Every line in the data below that holds "dropdown" should be found and copied.

_Given information_
┄┄┄┄┄┄┄┄┄┄┄┄┄┄┄┄┄┄┄┄
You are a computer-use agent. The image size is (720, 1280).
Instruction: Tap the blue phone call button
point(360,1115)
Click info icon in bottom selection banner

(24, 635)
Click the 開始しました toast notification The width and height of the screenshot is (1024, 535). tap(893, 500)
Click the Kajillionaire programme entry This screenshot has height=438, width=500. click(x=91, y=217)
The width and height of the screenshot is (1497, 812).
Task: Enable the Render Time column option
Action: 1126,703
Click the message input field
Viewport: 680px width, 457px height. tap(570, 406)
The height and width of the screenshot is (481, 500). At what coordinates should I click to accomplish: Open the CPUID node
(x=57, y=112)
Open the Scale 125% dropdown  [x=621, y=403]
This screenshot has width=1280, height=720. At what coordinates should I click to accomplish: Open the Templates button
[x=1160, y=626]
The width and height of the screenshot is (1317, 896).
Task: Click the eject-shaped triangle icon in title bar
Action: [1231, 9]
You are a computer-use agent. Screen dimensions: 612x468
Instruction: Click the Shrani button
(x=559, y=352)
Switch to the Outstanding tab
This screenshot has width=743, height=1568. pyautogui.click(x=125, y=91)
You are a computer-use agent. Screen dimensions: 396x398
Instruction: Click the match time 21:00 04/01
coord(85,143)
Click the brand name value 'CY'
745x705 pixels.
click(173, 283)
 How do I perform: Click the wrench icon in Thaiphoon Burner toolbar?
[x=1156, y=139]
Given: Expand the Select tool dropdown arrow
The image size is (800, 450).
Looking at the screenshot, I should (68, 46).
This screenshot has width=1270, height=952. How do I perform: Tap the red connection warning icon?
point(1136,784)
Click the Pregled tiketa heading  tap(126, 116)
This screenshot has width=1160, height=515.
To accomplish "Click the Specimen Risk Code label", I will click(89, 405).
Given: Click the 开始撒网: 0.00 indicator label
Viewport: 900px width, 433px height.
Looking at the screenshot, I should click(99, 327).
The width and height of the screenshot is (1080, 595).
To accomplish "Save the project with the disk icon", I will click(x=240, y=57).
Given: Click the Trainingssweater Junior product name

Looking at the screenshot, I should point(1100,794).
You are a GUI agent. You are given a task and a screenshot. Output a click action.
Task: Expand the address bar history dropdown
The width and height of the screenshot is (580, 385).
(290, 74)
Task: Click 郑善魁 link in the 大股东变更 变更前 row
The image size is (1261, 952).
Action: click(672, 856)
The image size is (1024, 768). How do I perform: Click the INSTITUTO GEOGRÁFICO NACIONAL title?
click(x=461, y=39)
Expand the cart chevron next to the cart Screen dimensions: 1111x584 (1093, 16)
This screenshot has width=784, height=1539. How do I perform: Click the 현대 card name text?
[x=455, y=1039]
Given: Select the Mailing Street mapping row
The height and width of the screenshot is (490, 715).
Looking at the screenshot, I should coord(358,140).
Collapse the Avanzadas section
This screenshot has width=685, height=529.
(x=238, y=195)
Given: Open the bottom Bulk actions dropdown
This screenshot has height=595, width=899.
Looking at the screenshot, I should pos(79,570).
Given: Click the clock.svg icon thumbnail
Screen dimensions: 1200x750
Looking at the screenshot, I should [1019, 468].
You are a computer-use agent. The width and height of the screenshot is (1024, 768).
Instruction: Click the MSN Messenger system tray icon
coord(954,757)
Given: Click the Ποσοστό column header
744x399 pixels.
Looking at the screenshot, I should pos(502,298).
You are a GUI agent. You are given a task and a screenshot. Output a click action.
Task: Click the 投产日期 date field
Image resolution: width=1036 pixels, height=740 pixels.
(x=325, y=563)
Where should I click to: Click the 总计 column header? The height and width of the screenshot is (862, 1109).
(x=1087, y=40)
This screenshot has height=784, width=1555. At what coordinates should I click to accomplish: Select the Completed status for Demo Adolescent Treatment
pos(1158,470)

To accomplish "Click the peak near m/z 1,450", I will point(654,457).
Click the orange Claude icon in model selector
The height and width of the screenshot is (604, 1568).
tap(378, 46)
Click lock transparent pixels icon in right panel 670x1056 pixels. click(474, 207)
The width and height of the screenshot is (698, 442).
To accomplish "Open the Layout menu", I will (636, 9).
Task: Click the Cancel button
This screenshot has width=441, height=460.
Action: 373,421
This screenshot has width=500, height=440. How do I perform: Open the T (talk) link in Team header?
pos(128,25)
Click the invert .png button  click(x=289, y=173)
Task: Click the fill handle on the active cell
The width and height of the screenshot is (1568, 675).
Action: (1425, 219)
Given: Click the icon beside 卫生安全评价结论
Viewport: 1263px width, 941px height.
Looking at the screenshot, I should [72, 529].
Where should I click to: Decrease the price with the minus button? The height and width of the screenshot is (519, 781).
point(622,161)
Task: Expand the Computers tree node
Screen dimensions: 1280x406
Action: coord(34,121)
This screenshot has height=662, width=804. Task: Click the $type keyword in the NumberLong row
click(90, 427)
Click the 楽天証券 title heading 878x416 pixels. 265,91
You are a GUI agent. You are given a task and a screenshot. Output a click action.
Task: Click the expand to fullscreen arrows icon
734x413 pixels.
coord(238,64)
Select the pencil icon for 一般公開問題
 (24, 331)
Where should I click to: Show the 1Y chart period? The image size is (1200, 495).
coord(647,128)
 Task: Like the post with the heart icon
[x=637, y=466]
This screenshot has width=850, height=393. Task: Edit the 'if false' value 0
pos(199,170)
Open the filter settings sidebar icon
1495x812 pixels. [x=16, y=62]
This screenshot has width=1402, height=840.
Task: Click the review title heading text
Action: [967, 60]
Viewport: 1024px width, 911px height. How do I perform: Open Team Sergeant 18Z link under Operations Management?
┄┄┄┄┄┄┄┄┄┄┄┄┄┄┄┄┄┄┄┄
_Answer box_
Open the Scale 125% dropdown  [x=621, y=403]
Given: Expand the Select tool dropdown arrow
Task: Expand the address bar history dropdown
Given: Open the bottom Bulk actions dropdown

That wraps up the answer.